We present a systematic study of a perfluoropolyether (PFPE)-based elastomer as a new biomaterial. Besides its excellent long-term stability and inertness, PFPE can be decorated with topographical surface structures by replica molding. Micrometer-sized pillar structures led to considerably different cell morphology of fibroblasts. Although PFPE is a very hydrophobic material we could show that PFPE substrates allow cell adhesion and spreading of primary human fibroblasts (HDF) very similar to that observed on standard cell culture substrates. Less advanced cell spreading was observed for L929 (murine fibroblast cell line) cells during the first 5 h in culture which was accompanied by retarded recruitment of α(v)β(3)-integrin into focal adhesions (FAs). After 24 h distinct FAs were evident also in L929 cells on PFPE. Furthermore, organization of soluble FN into a fibrillar ECM network was shown for hdF and L929 cells. Based on these results PFPE is believed to be a suitable substrate for several biological applications. On the one hand it is an ideal cell culture substrate for fundamental research of substrate-independent adhesion signaling due to its different characteristics (e.g. wettability, elasticity) compared to glass or TCPS. On the other hand it could be a promising implant material, especially due to its straightforward patternability, which is a tool to direct cell growth and differentiation.

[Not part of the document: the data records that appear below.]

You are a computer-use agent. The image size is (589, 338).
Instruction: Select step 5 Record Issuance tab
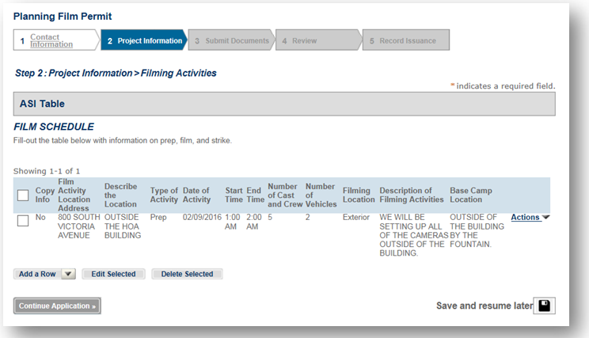pos(406,40)
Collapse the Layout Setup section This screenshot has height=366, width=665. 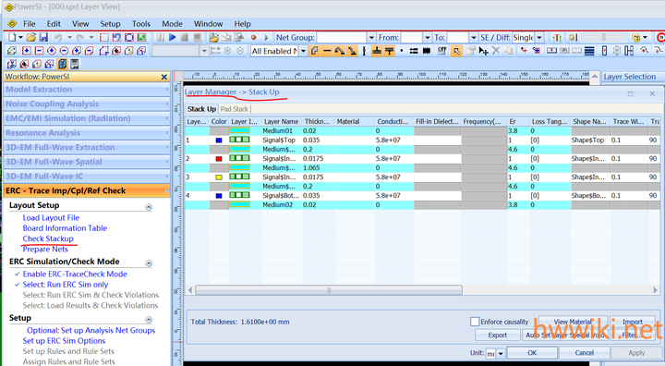149,207
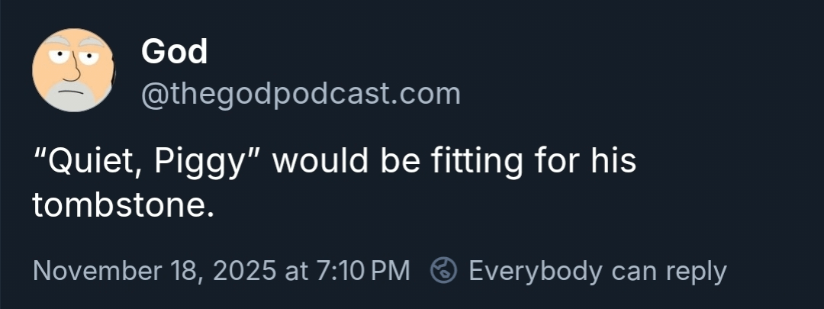
Task: Click the globe reply-settings icon
Action: click(x=443, y=270)
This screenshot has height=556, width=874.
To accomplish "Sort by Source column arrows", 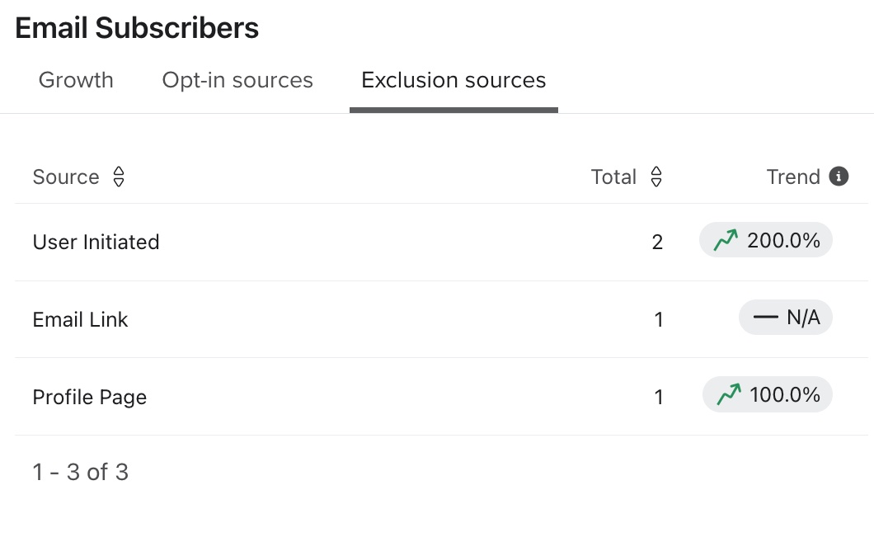I will click(x=119, y=177).
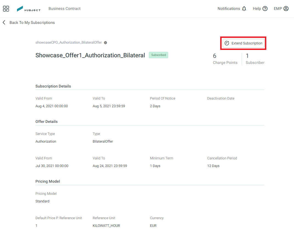Open the EMP account profile icon
This screenshot has width=294, height=237.
[x=286, y=9]
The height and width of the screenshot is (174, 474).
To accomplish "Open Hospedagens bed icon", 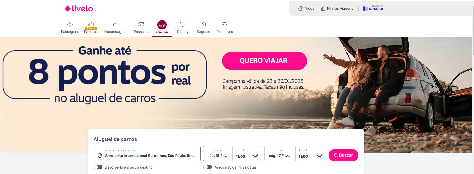I will (x=116, y=24).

Topography-Induced Cell Adhesion to Acr-sP(EO-stat-PO) Hydrogels: The Role of Protein Adsorption

Topographic surface patterning of intrinsically non-adhesive P(EO-stat-PO)-based hydrogels can lead to the adhesion and spreading of fibroblasts. Explanations for this unexpected behavior are discussed, particularly with regard to non-specific protein adsorption from the serum-supplemented culture medium. The presence of serum proteins is shown to be essential for adhesion. Adsorption of plasma and ECM proteins (Fibronectin (FN) and Vitronectin (VN)) to the hydrogels is possible. The effect of VN on initial cell adhesion is analyzed in detail. It appears that VN is the main serum component that is crucial for initial cell adhesion to PEG and that surface topography is essential for further, durable adhesion establishment, and spreading.

Cell Adhesion and Spreading on an Intrinsically Anti-Adhesive PEG Biomaterial

This Chapter deals with bulk hydrogels consisting of a widely used biomaterial: poly(ethylene) glycol (PEG). PEG is renown for its bio-inertness; it is very effective in suppressing non-specific protein adsorption (NSPA) and thereby preventing cell adhesion. However, we have observed unexpected adhesion of fibroblast cells to the surface of bulk PEG hydrogels when the surface was decorated with micrometer-sized, topographic patterns. This Chapter describes the aim of our investigations to unravel the biophysical, biochemical and biomechanical reasons why these cells do adhere to the intrinsically antiadhesive PEG material when it is topographically patterned.